Friday, February 27, 2009

You can get all A's and still flunk life. ~ Walker Percy

What a week. I'm not looking forward to doing it again any time soon. I worked three 10 hour days, filling in for Big D while he was on vacation. I hated it...every minute, every second after 5:00pm. I don't like working hours like that, even if it is only three days. My head hit the pillow at 10:00pm last night and I completely missed a 30 minute thunderstorm...heavy rain, thunder, lightening, the whole nine yards. I didn't hear a thing until I heard Tom snoring this morning at 5:30am.

What I also did not appreciate about Big D's whole vacation thing was that no one...not Big D...not Boss...even asked me if it was a bad time for me to fill in nor did they even ask if I could. It was just assumed. And, of course, I just did it. So, it was my bad, too. I admit it.

Okay, so I learned a lot. I learned more about reading the charts, setting up equipment (like for Interferential's that for a freakin' phrase??) and helping patients with their ice packs, hot packs and exercises. It would have been kind of cool if I didn't feel like a complete fish-out-of-water and I hadn't been so tired and ticked off at them and myself.

So, why did I choose that specific quote for the title?

In the blur of these last 3 long days, I encountered my first illiterate person on Wednesday morning; a new patient. I don't know why I was so stunned and saddened by it. Stunned that this grown woman, just 10 or 15 years younger than me, had never learned to read a word. Stunned that she was able to find a job (housekeeping in the dorms at a local college), make a life for herself, raise children and function in this world. Saddened that she'd never read a newspaper, magazine or book, not even the Bible, the staple text for Christians and she was clearly deeply Christian.

When she came in, I reached out to hand her the new patient forms to fill out and she said, "Honey, you're gonna have to help me with these." I thought at first that she might be in pain and unable to hold the pen or the clipboard, but then I noticed her referral was for lower back pain and I felt a little confused. But, I took the clipboard and a pen into the waiting room, sat down next to her and asked her if she wanted me to read the questions to her. She nodded and I began reading off the general info, address, phone numbers, blah, blah, blah...and filling in the blanks. It really didn't occur to me that she really couldn't read until we were through with the first form and I asked her to sign it. She could barely write her own name. Unlike you and I signing our names with a flourish of comfortable, well-practiced capital and lower case cursive letters, hers was a laborious, slow task, each letter formed with a tentative, deliberate hand.

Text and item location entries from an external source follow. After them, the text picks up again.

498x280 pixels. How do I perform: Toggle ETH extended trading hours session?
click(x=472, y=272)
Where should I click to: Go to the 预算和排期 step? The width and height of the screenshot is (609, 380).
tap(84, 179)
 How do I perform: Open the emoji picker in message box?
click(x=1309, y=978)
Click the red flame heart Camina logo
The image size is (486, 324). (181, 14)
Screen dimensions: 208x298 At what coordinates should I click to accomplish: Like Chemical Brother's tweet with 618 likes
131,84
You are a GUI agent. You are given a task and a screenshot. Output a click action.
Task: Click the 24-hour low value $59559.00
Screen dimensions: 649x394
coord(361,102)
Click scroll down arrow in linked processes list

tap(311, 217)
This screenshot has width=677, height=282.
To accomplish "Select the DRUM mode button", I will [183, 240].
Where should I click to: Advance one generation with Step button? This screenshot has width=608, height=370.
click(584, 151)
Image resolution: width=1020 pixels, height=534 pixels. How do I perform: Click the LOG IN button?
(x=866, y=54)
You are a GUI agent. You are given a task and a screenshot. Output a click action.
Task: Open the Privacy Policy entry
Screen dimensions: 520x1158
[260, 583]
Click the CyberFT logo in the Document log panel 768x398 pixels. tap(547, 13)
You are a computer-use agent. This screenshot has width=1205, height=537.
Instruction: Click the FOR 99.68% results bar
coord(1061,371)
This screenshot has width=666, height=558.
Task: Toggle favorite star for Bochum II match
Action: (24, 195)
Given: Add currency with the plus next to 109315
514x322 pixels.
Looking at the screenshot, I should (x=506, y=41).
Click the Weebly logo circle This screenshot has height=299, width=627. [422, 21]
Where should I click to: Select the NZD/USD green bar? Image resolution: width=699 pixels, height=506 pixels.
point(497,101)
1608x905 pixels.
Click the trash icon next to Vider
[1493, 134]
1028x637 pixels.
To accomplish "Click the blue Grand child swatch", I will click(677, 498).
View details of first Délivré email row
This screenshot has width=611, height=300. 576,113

The next form was her medical history. I told her I had to ask some very personal questions and asked if she wanted me to continue. She said simply, "Yes, Ma'am, that's okay." She answered every question directly and completely, divulging illnesses, surgeries, injuries and medications for "stress." If she didn't understand what something meant, she would ask me to clarify. After each explanation, she would think a second, then answer, then we would move on to the next question. If she was embarrassed by any of it, she hid it well, but I don't think she was embarrassed at all. She handled herself with a dignity and grace that I just would not have expected. She had accepted her illiteracy long ago and my own prejudices and stereotypes were blown away by her.

I was walking to the back of clinic when she came out of her therapy room to leave. She walked over to me, gave me a big hug and said, "Thank you for helpin' me, honey. Maybe I'll see you in the store or somethin'."

"Hey, if you give hugs like that every time, I sure hope so," I said. "Take care."

"Thanks, honey. You, too," and she was out the front door.

I felt so blessed to be working there that day. Not all week, mind you. Just that day.